(WORK TO COMPLETE): Your response should consist of the lines below, printed exactly.
--- --- ---
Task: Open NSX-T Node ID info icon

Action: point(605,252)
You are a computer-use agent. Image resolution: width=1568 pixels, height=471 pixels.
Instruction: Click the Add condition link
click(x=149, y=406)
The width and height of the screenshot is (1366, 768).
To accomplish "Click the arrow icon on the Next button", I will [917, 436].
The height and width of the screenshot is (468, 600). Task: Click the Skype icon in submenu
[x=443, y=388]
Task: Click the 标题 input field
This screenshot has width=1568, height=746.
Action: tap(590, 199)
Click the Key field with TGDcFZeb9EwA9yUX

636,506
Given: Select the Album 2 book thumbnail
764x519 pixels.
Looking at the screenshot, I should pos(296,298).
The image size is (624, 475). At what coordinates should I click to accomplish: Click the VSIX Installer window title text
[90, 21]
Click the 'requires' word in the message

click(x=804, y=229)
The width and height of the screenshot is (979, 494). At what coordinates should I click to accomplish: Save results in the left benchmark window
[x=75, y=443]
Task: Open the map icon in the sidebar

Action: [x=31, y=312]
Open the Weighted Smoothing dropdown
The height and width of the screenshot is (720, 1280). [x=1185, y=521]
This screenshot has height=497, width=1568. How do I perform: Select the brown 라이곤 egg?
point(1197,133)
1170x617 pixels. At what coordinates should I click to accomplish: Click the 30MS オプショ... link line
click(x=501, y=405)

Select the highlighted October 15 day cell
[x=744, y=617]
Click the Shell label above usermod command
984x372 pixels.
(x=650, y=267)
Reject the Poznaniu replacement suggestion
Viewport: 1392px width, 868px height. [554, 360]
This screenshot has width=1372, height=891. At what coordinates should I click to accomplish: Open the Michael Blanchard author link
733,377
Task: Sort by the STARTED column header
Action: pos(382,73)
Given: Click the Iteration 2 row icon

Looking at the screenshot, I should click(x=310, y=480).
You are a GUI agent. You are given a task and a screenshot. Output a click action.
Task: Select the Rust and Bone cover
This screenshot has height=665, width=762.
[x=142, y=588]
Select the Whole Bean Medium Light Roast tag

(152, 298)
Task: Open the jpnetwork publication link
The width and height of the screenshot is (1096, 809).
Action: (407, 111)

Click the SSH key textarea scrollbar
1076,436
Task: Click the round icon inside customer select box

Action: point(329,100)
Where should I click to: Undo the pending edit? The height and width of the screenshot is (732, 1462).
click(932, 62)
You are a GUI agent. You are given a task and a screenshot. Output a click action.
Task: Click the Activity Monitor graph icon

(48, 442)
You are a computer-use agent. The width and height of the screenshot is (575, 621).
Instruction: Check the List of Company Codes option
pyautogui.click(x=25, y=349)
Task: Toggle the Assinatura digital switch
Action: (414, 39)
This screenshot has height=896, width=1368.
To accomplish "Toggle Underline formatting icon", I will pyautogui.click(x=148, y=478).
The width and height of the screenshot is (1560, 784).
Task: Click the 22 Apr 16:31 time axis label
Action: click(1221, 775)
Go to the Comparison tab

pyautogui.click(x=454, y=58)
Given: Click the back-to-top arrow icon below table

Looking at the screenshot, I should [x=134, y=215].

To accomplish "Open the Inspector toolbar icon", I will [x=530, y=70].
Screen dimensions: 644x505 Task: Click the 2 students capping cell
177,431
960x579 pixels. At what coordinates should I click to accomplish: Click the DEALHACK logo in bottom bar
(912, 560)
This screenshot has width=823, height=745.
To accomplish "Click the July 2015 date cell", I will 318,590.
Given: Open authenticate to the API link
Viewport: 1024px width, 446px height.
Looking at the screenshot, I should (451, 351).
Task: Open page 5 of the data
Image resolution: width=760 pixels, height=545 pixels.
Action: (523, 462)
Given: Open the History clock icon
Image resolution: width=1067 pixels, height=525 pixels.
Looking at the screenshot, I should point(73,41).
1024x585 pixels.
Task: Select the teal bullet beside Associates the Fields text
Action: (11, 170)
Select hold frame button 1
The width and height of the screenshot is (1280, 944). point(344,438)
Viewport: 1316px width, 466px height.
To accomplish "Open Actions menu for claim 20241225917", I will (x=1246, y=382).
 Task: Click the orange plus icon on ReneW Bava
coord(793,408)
--- --- ---
(SOLUTION):
Task: Open NSX-T Node ID info icon

Action: point(605,252)
You are a computer-use agent. Image resolution: width=1568 pixels, height=471 pixels.
Instruction: Click the Add condition link
click(x=149, y=406)
The width and height of the screenshot is (1366, 768).
To accomplish "Click the arrow icon on the Next button", I will [917, 436].
The height and width of the screenshot is (468, 600). Task: Click the Skype icon in submenu
[x=443, y=388]
Task: Click the 标题 input field
This screenshot has width=1568, height=746.
Action: tap(590, 199)
Click the Key field with TGDcFZeb9EwA9yUX

636,506
Given: Select the Album 2 book thumbnail
764x519 pixels.
Looking at the screenshot, I should pos(296,298).
The image size is (624, 475). At what coordinates should I click to accomplish: Click the VSIX Installer window title text
[90, 21]
Click the 'requires' word in the message

click(x=804, y=229)
The width and height of the screenshot is (979, 494). At what coordinates should I click to accomplish: Save results in the left benchmark window
[x=75, y=443]
Task: Open the map icon in the sidebar

Action: [x=31, y=312]
Open the Weighted Smoothing dropdown
The height and width of the screenshot is (720, 1280). [x=1185, y=521]
This screenshot has height=497, width=1568. How do I perform: Select the brown 라이곤 egg?
point(1197,133)
1170x617 pixels. At what coordinates should I click to accomplish: Click the 30MS オプショ... link line
click(x=501, y=405)

Select the highlighted October 15 day cell
[x=744, y=617]
Click the Shell label above usermod command
984x372 pixels.
(x=650, y=267)
Reject the Poznaniu replacement suggestion
Viewport: 1392px width, 868px height. [554, 360]
This screenshot has width=1372, height=891. At what coordinates should I click to accomplish: Open the Michael Blanchard author link
733,377
Task: Sort by the STARTED column header
Action: pos(382,73)
Given: Click the Iteration 2 row icon

Looking at the screenshot, I should click(x=310, y=480).
You are a GUI agent. You are given a task and a screenshot. Output a click action.
Task: Select the Rust and Bone cover
This screenshot has height=665, width=762.
[x=142, y=588]
Select the Whole Bean Medium Light Roast tag

(152, 298)
Task: Open the jpnetwork publication link
The width and height of the screenshot is (1096, 809).
Action: (407, 111)

Click the SSH key textarea scrollbar
1076,436
Task: Click the round icon inside customer select box

Action: point(329,100)
Where should I click to: Undo the pending edit? The height and width of the screenshot is (732, 1462).
click(932, 62)
You are a GUI agent. You are given a task and a screenshot. Output a click action.
Task: Click the Activity Monitor graph icon

(48, 442)
You are a computer-use agent. The width and height of the screenshot is (575, 621).
Instruction: Check the List of Company Codes option
pyautogui.click(x=25, y=349)
Task: Toggle the Assinatura digital switch
Action: (414, 39)
This screenshot has height=896, width=1368.
To accomplish "Toggle Underline formatting icon", I will pyautogui.click(x=148, y=478).
The width and height of the screenshot is (1560, 784).
Task: Click the 22 Apr 16:31 time axis label
Action: click(1221, 775)
Go to the Comparison tab

pyautogui.click(x=454, y=58)
Given: Click the back-to-top arrow icon below table

Looking at the screenshot, I should [x=134, y=215].

To accomplish "Open the Inspector toolbar icon", I will [x=530, y=70].
Screen dimensions: 644x505 Task: Click the 2 students capping cell
177,431
960x579 pixels. At what coordinates should I click to accomplish: Click the DEALHACK logo in bottom bar
(912, 560)
This screenshot has width=823, height=745.
To accomplish "Click the July 2015 date cell", I will 318,590.
Given: Open authenticate to the API link
Viewport: 1024px width, 446px height.
Looking at the screenshot, I should (451, 351).
Task: Open page 5 of the data
Image resolution: width=760 pixels, height=545 pixels.
Action: (523, 462)
Given: Open the History clock icon
Image resolution: width=1067 pixels, height=525 pixels.
Looking at the screenshot, I should point(73,41).
1024x585 pixels.
Task: Select the teal bullet beside Associates the Fields text
Action: (11, 170)
Select hold frame button 1
The width and height of the screenshot is (1280, 944). point(344,438)
Viewport: 1316px width, 466px height.
To accomplish "Open Actions menu for claim 20241225917", I will (x=1246, y=382).
 Task: Click the orange plus icon on ReneW Bava
coord(793,408)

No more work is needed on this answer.